A 2022 study in the Economic Journal challenged that World War II was a great leveler in income inequality. The study points instead to a gradual decline in income inequality during the Great Depression which extended into the war years.
1979–2007 increase
The return to high inequality began in the 1980s. The Gini first rose above 40 in 1983. Inequality rose almost continuously, with inconsequential dips during the economic recessions in 1990–91, 2001 and 2007. The lowest top 1% pre-tax income share measured between 1913 and 2016 was 10.9%, achieved in 1975, 1976 and 1980. By 1989, this figure was 14.4%, by 1999 it was 17.5% and by 2007 it was 19.6%.Major economic events that affected incomes included the return to lower inflation and higher growth, tax cuts and increases in the early 1980s, cuts following the 1986 tax reforms, tax increases in 1990 and 1993, expansion of the Children's Health Insurance Program in 1997, welfare reform, a 2000 recession, followed by tax cuts in 2001 and 2003 and increases in 2010.
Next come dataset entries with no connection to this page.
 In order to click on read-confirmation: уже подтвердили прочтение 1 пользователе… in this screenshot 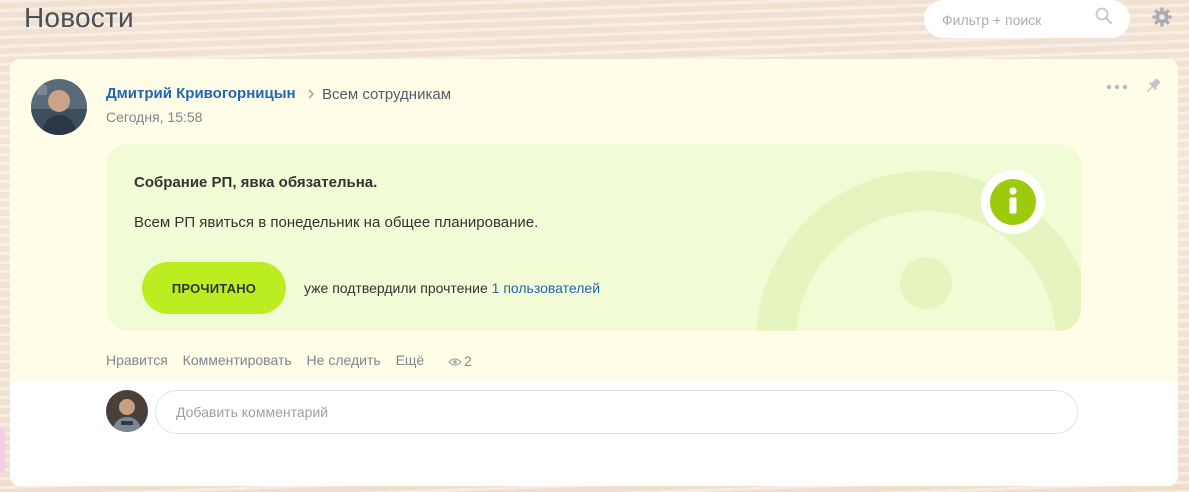, I will do `click(452, 288)`.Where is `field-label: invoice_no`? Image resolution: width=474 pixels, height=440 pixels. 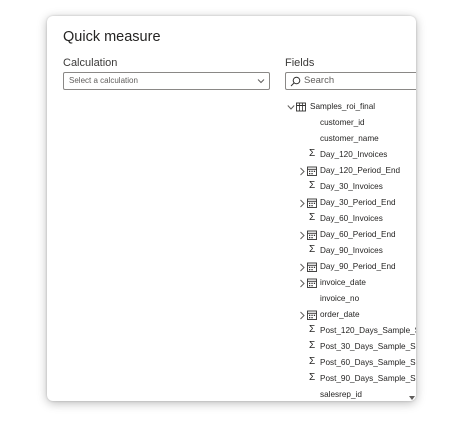
field-label: invoice_no is located at coordinates (340, 298).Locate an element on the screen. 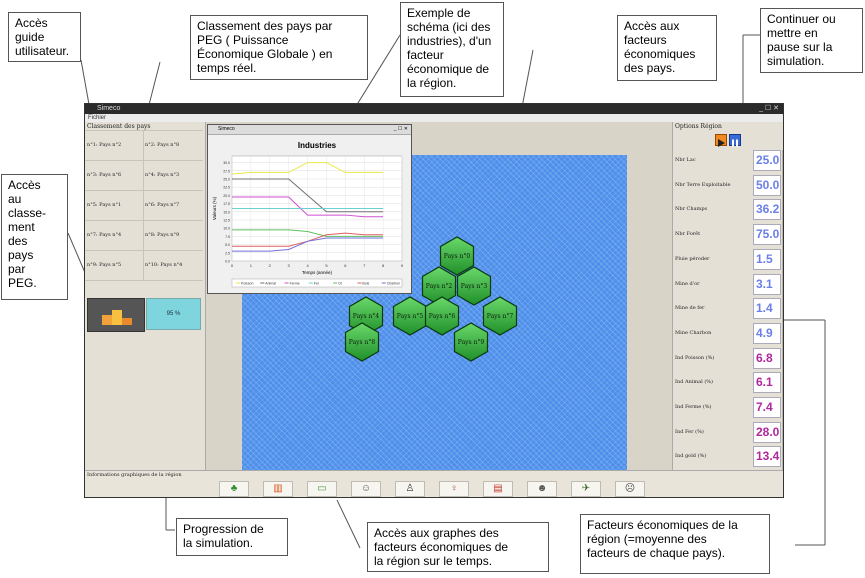 The height and width of the screenshot is (578, 865). callout-acces-facteurs: Accès aux facteurs économiques des pays. is located at coordinates (667, 48).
The Nobel laureate, Princeton economist and The New York Times columnist Paul Krugman called this the Great Divergence, a reference to the "Great Compression", an earlier era in the 1930s and the 1940s when incomes became more equal in the US and elsewhere. He contrasts it with the "Great Prosperity" or Golden Age of Capitalism, where from the late 1940s to mid 1970s, at least for workers in the advanced economies, economic growth had delivered benefits broadly shared across the earnings spectrums, with inequality falling as the poorest sections of society increased their incomes at a faster rate than the richest.
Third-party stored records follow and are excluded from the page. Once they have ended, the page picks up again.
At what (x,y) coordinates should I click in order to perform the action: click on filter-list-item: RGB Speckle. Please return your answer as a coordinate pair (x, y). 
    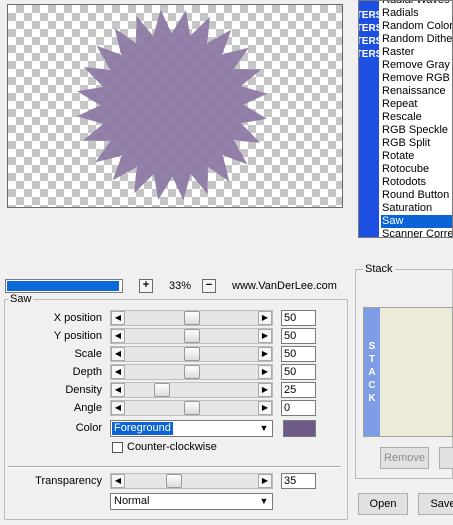
    Looking at the image, I should click on (416, 130).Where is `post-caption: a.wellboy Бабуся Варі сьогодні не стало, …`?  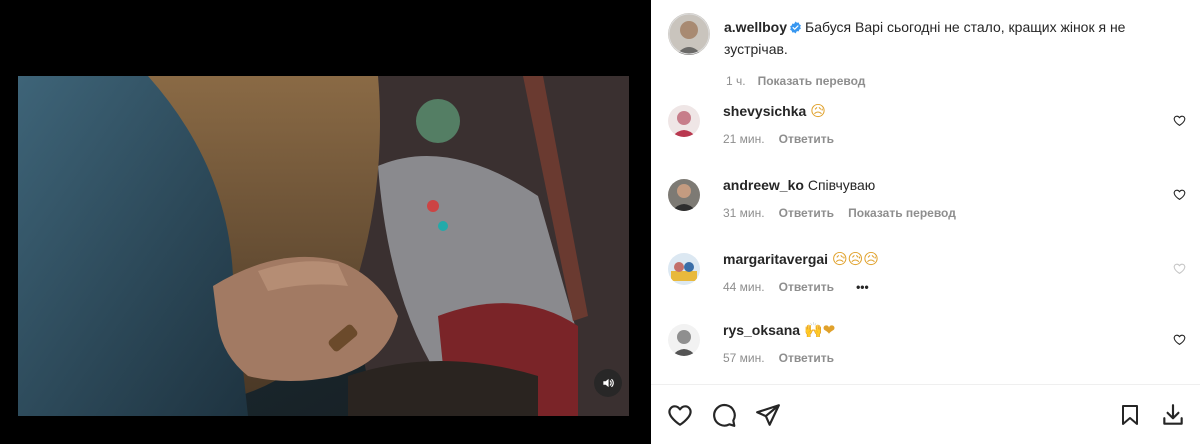 post-caption: a.wellboy Бабуся Варі сьогодні не стало, … is located at coordinates (924, 36).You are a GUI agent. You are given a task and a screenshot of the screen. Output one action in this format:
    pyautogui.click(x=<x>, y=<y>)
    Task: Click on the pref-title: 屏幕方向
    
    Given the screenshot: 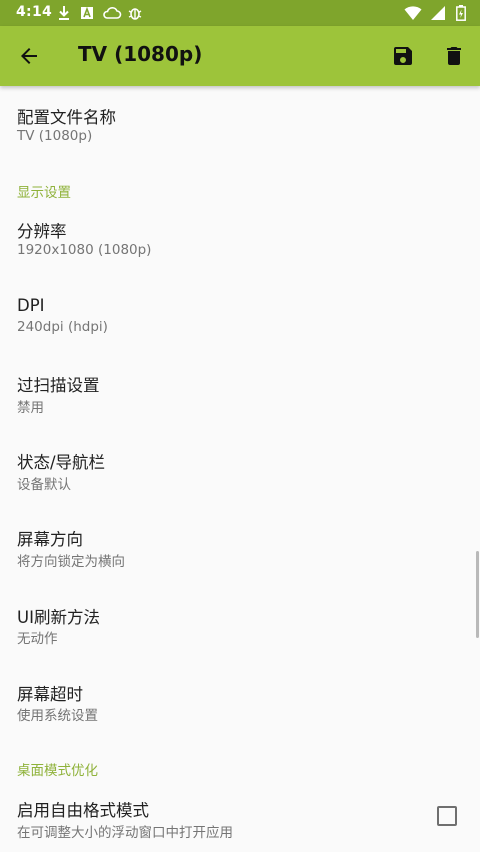 What is the action you would take?
    pyautogui.click(x=50, y=540)
    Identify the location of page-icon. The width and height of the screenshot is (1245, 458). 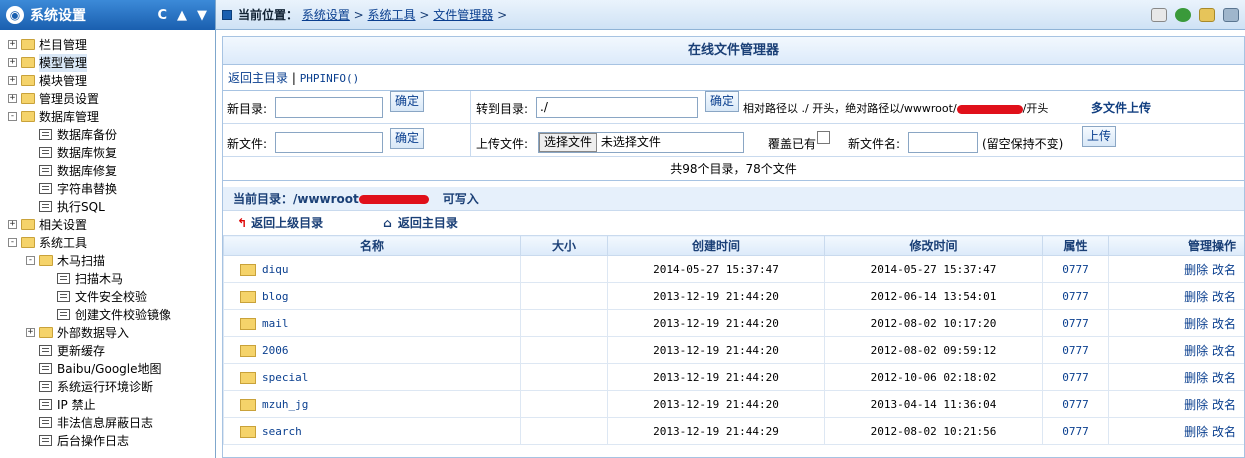
(46, 350).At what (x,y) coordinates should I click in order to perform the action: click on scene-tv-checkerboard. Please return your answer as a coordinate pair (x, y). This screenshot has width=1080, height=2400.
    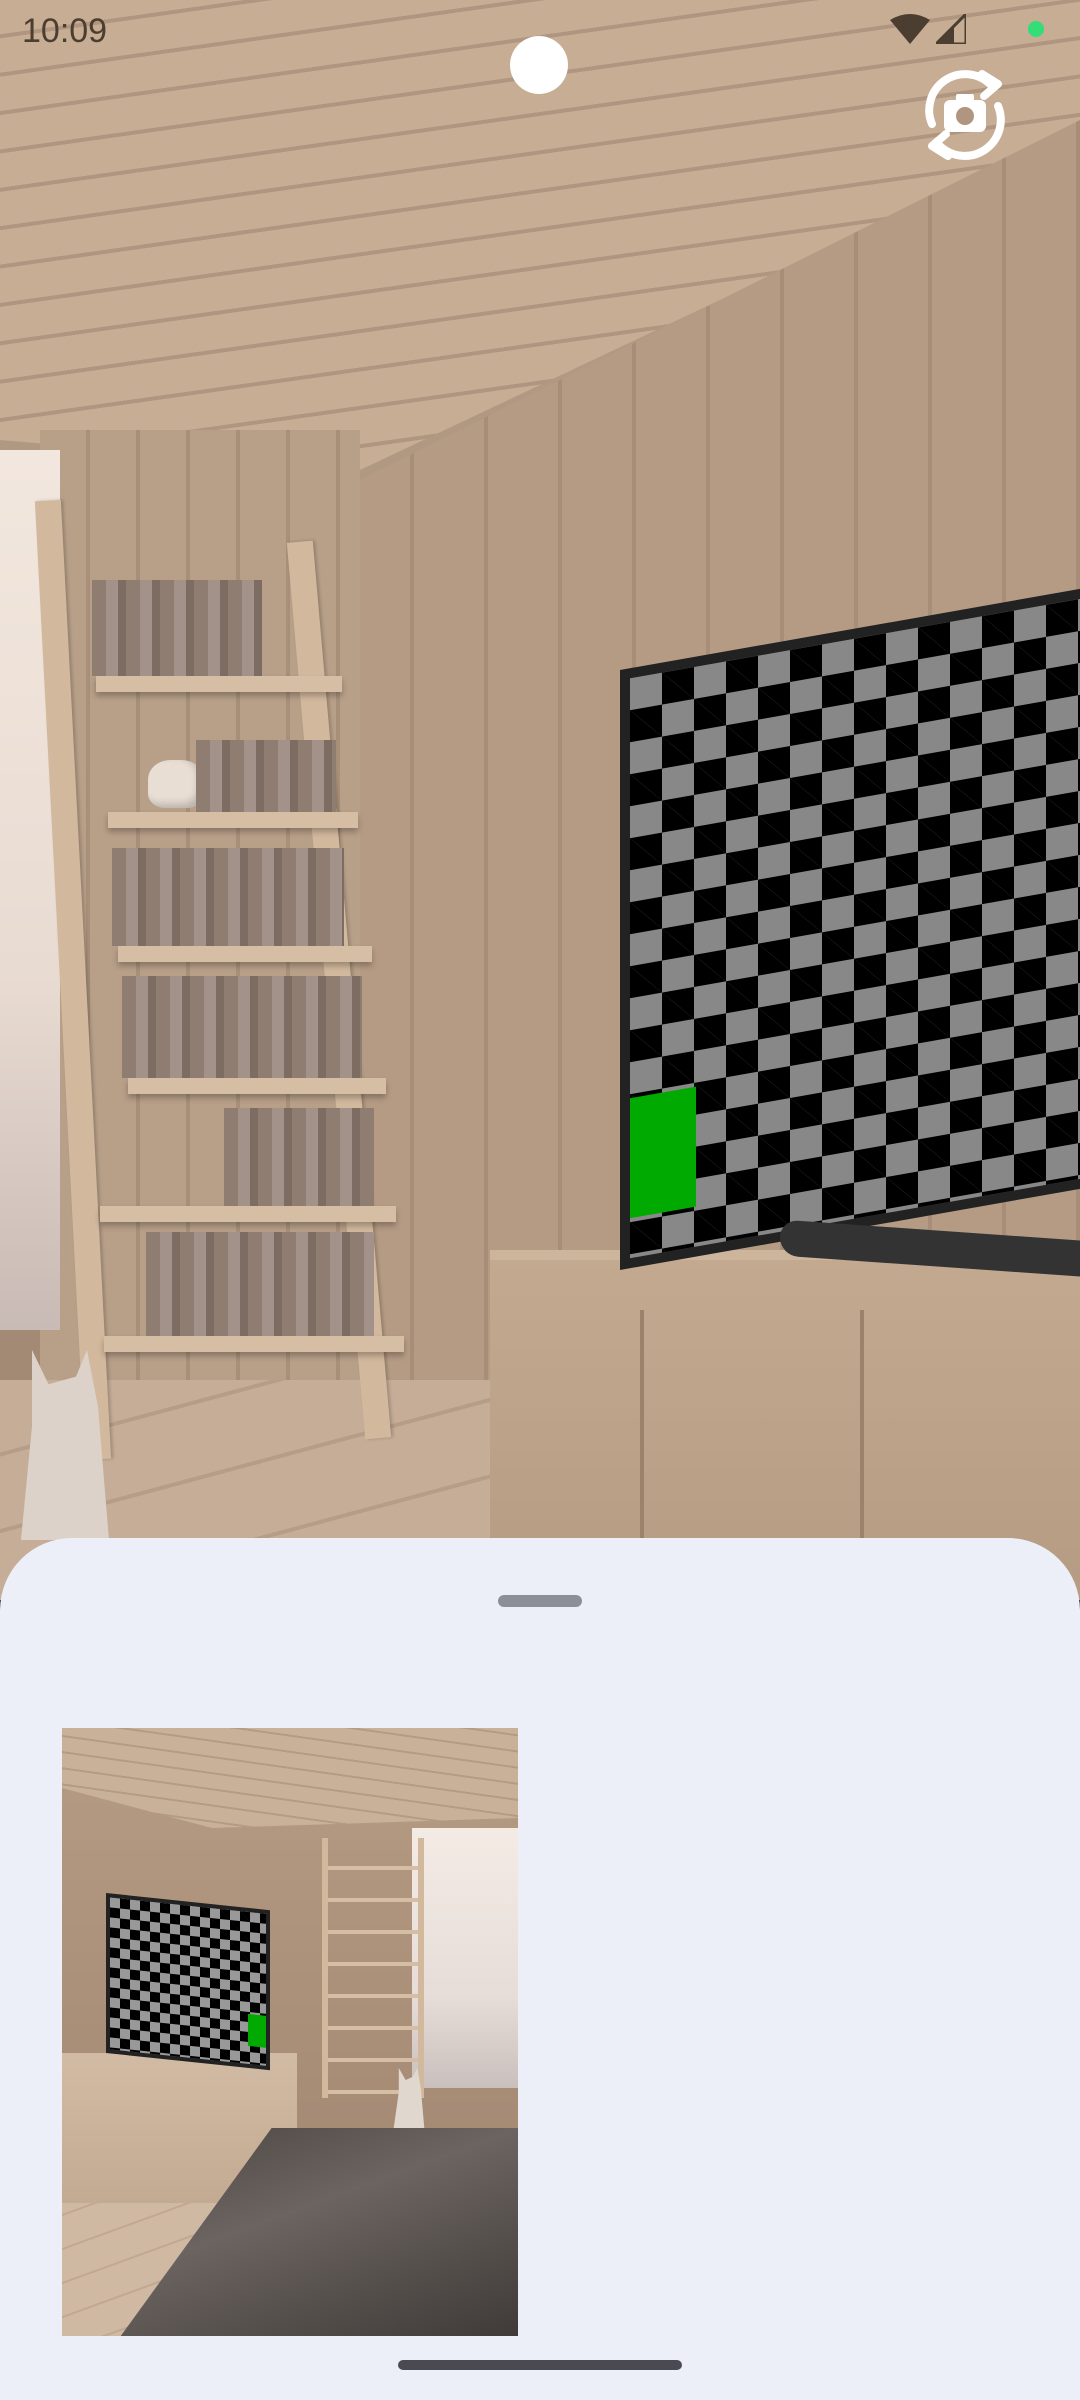
    Looking at the image, I should click on (855, 924).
CBO reported that for the 1979–2007 period, after-tax income of households in the top 1 percent of earners grew by 275%, compared to 65% for the next 19%, just under 40% for the next 60% and 18% for the bottom fifth. The share of after-tax income received by the top 1% more than doubled from about 8% in 1979 to over 17% in 2007. The share received by the other 19 percent of households in the highest quintile edged up from 35% to 36%. The major cause was an increase in investment income. Capital gains accounted for 80% of the increase in market income for the households in the top 20%. Over the 1991–2000 period capital gains accounted for 45% of market income for the top 20%.
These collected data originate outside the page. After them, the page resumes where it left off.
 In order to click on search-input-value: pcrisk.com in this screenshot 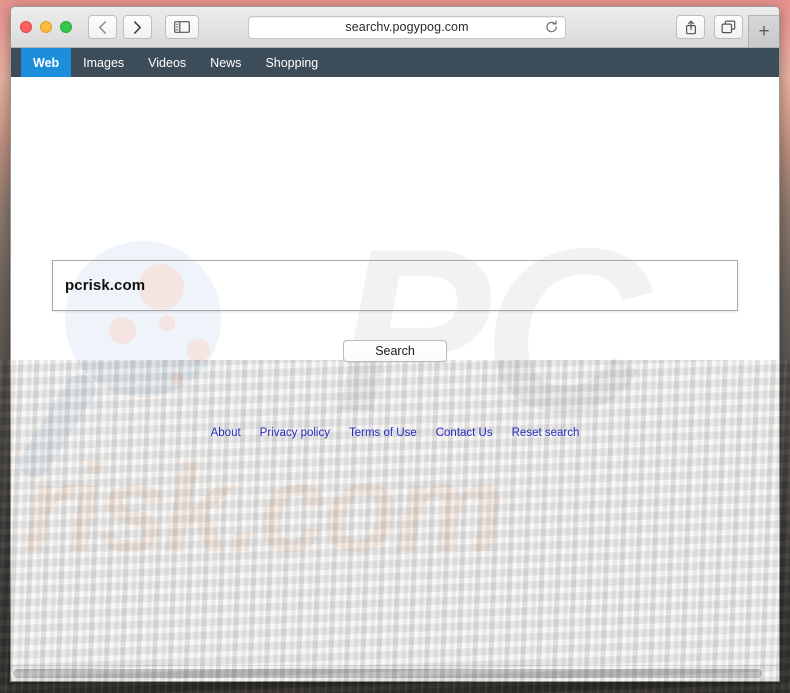, I will do `click(106, 286)`.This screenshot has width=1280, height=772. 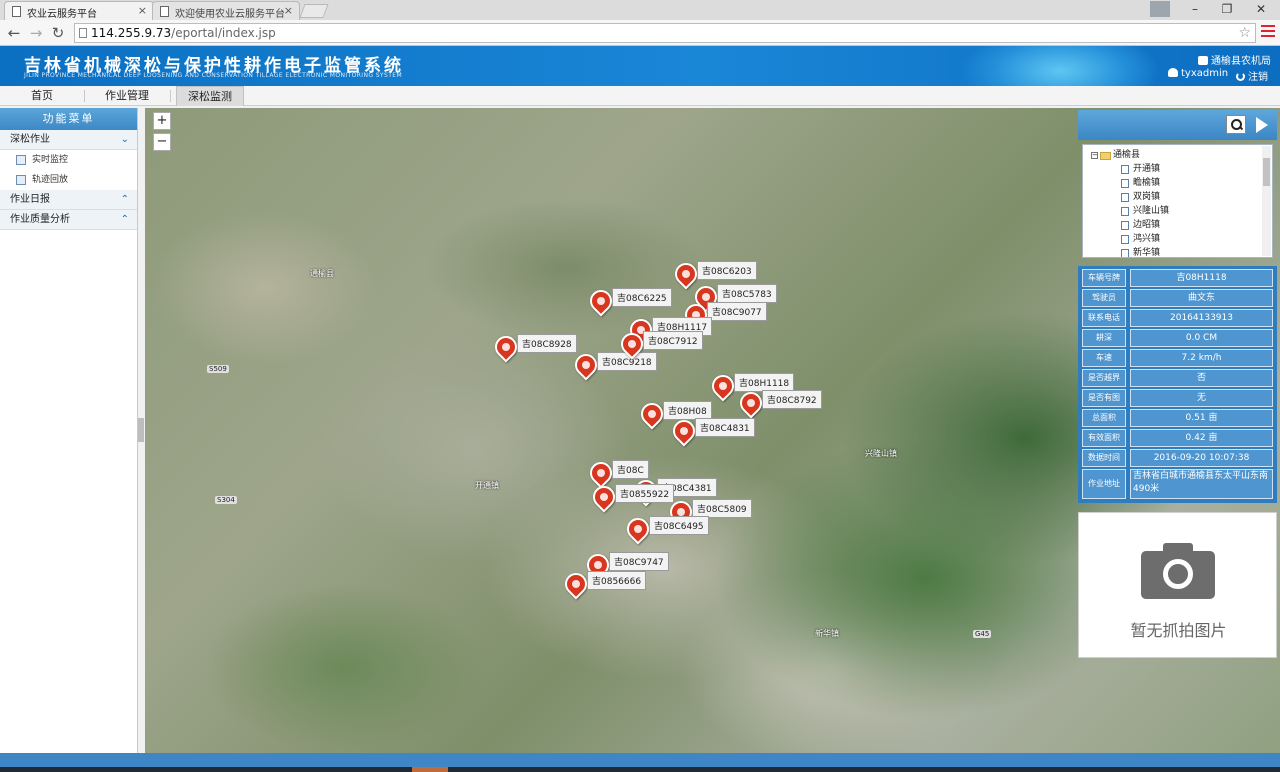 What do you see at coordinates (1266, 172) in the screenshot?
I see `scrollbar-thumb` at bounding box center [1266, 172].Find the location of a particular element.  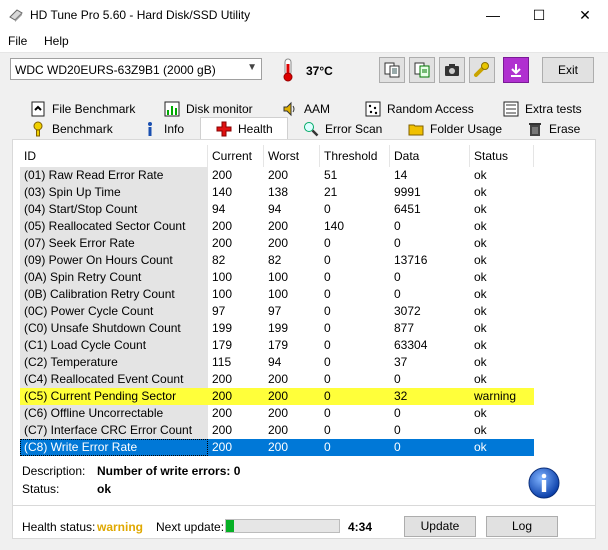

app-logo-icon is located at coordinates (16, 16).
CBO reported that less progressive tax and transfer policies contributed to an increase in after tax/transfer inequality between 1979 and 2007.
Higher incomes due to a college education were a key reason middle income households gained income share relative to those in the lower part of the distribution between 1973 and 2005. This was due in part to technology changes. However, education had less impact thereafter. Further, education did not explain why the top 1% gained disproportionately starting around 1980. Causes included executive pay trends and the financialization of the economy. For example, CEO pay expanded from around 30 times the typical worker pay in 1980 to nearly 350 times by 2007. From 1978 to 2018, CEO compensation grew 940% adjusted for inflation, versus 12% for the typical worker. A 2012 study reported that the main occupational shift for the top 1% was towards finance, while in 2009 "the richest 25 hedge-fund investors earned more than $25 billion, roughly six times as much as all the chief executives of companies in the S&P 500 stock index combined."
Scholars and others differ as the causes and significance of the divergence, which helped ignite the Occupy movement in 2011. While education and increased demand for skilled labour is often cited as a cause of increased inequality, especially among conservatives, many social scientists point to conservative politics, neoliberal economic and social policies and public policy as an important cause of inequality; others believe its causes are not well understood.
The share of income held by the top 1 percent was as large in 2005 as in 1928. That year household Gini reached 45.